BEGIN Provided information
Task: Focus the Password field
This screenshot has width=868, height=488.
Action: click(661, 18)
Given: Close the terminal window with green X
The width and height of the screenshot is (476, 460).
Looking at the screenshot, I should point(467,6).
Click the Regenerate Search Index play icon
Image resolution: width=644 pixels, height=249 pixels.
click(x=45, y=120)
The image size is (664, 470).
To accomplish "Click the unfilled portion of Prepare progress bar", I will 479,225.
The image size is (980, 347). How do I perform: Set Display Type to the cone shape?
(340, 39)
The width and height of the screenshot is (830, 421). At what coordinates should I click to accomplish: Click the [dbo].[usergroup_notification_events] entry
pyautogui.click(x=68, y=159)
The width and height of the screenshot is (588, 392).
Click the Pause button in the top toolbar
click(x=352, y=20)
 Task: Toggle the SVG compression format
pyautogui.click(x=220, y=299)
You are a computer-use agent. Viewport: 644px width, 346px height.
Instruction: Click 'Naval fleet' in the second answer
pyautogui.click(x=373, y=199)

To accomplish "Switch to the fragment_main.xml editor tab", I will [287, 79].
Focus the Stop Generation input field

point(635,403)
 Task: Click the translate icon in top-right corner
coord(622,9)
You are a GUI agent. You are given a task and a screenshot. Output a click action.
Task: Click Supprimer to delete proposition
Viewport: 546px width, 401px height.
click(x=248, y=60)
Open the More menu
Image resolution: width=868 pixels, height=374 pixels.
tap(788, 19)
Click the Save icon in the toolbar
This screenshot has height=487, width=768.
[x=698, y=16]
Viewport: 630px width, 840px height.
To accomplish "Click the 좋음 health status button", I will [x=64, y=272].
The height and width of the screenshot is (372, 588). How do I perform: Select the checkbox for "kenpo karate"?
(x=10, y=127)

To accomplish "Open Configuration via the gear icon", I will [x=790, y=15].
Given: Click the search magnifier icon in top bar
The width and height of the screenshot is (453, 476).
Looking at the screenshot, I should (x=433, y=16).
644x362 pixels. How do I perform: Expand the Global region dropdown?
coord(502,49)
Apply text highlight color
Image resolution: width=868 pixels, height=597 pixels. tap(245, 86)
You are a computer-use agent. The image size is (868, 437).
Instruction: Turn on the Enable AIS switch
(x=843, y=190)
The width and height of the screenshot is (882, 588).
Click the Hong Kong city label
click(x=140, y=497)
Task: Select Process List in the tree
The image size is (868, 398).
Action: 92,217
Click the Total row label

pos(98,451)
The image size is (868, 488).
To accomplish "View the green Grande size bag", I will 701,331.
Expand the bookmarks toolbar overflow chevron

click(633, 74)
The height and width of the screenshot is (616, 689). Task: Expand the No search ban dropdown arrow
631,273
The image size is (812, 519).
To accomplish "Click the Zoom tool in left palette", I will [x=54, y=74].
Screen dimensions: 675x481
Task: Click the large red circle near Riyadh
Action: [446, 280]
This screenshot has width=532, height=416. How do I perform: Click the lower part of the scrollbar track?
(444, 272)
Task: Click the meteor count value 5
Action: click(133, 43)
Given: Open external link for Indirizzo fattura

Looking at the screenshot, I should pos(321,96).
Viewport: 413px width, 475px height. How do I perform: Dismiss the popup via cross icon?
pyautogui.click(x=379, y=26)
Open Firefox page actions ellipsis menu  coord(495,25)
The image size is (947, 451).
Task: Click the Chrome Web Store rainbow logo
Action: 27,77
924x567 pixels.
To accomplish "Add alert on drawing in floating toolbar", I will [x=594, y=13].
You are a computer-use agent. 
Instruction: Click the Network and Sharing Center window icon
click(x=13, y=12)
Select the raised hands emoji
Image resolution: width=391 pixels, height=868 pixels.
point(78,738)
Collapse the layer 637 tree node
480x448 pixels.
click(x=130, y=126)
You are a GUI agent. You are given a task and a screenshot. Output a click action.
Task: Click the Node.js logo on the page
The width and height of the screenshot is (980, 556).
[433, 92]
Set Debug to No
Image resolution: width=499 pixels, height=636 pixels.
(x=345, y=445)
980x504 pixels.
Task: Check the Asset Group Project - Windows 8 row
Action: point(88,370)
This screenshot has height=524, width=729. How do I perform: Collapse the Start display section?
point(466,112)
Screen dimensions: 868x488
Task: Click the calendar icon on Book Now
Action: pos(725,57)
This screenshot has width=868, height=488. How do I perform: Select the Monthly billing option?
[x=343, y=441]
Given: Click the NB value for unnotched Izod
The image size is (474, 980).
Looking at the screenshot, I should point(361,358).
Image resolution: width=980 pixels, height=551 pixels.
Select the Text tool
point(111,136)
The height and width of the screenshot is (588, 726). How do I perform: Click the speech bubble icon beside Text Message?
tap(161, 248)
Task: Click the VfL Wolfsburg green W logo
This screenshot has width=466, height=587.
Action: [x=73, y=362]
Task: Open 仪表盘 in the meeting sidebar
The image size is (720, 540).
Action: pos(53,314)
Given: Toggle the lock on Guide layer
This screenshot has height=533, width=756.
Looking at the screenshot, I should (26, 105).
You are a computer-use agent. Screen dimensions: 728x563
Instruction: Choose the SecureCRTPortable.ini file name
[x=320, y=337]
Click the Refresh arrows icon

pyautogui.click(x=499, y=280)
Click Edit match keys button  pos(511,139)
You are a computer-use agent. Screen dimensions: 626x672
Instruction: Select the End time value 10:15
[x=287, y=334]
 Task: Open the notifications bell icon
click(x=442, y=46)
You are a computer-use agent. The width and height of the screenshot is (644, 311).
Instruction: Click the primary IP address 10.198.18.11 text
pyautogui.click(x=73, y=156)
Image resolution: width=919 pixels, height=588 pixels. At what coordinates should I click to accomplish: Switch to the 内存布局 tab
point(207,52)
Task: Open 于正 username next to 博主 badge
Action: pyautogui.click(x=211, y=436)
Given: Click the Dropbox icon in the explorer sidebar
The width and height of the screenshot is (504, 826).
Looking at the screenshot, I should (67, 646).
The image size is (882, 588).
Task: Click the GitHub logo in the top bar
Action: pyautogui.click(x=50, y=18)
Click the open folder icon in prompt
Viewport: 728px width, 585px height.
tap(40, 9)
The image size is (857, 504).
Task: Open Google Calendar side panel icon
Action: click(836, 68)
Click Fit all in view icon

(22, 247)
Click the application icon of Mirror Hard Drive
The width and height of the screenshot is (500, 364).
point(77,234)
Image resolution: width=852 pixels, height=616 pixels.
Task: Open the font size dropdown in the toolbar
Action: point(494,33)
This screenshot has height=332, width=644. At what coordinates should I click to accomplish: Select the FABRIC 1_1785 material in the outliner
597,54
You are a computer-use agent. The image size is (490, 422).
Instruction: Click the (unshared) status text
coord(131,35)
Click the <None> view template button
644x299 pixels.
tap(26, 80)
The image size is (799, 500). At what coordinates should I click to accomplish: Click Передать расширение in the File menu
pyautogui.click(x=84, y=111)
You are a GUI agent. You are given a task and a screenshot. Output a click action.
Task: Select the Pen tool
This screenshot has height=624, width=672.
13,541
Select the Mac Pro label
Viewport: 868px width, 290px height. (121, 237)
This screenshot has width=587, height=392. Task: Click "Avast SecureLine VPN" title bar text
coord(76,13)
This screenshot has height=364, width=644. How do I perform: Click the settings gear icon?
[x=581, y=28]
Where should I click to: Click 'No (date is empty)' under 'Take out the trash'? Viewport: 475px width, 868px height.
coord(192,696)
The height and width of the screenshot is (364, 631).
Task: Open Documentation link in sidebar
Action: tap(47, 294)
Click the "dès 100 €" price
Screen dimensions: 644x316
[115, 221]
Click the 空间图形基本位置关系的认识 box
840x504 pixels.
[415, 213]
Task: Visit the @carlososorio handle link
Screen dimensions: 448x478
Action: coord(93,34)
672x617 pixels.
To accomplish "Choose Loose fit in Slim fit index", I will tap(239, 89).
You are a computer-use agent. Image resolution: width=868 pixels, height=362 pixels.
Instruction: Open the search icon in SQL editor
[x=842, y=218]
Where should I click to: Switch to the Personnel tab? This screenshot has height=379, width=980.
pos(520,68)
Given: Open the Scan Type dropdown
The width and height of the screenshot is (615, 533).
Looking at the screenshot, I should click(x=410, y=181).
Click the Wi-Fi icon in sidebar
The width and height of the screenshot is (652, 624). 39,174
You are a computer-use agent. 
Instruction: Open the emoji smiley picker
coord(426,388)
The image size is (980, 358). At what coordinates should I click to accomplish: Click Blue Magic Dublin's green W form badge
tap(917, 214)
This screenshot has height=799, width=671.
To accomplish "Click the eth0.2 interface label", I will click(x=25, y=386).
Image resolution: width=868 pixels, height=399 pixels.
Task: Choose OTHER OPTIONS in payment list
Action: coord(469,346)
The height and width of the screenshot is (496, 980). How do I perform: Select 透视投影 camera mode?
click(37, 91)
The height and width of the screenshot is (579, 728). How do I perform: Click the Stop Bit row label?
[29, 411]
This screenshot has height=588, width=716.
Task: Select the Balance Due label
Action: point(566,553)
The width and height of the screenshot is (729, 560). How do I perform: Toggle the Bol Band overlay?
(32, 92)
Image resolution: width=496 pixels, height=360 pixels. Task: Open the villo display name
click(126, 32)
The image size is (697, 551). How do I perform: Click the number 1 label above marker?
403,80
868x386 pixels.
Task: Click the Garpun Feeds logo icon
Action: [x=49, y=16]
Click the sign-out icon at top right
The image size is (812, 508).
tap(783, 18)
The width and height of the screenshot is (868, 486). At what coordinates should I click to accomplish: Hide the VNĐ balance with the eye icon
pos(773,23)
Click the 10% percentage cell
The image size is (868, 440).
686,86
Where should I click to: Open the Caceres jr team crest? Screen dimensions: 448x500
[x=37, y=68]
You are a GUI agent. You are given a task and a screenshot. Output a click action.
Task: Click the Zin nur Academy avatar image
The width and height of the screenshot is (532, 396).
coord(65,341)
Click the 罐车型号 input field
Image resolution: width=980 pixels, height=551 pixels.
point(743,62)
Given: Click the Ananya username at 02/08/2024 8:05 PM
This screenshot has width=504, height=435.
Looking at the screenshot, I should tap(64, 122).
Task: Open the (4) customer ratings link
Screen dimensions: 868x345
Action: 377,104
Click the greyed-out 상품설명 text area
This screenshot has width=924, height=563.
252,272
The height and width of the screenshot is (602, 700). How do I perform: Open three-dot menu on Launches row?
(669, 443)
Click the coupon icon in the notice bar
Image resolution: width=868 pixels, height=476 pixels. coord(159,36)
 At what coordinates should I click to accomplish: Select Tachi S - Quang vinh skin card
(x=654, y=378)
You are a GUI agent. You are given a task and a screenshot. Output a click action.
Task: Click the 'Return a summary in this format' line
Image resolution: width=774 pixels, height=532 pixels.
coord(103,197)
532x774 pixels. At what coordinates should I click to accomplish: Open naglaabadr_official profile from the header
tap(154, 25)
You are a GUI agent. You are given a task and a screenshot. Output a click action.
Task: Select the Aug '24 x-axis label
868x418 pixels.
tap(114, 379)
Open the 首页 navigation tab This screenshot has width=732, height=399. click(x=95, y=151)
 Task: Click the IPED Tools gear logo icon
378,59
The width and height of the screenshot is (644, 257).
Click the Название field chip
END Provided information
# What this task involves
From the records above, copy only the lines starting with the line that holds "Instruction: Select the End time value 10:15" and going on through the line that holds "Given: Click the Dropbox", exactly as written.

# Written answer
Instruction: Select the End time value 10:15
[x=287, y=334]
 Task: Open the notifications bell icon
click(x=442, y=46)
You are a computer-use agent. The width and height of the screenshot is (644, 311).
Instruction: Click the primary IP address 10.198.18.11 text
pyautogui.click(x=73, y=156)
Image resolution: width=919 pixels, height=588 pixels. At what coordinates should I click to accomplish: Switch to the 内存布局 tab
point(207,52)
Task: Open 于正 username next to 博主 badge
Action: pyautogui.click(x=211, y=436)
Given: Click the Dropbox icon in the explorer sidebar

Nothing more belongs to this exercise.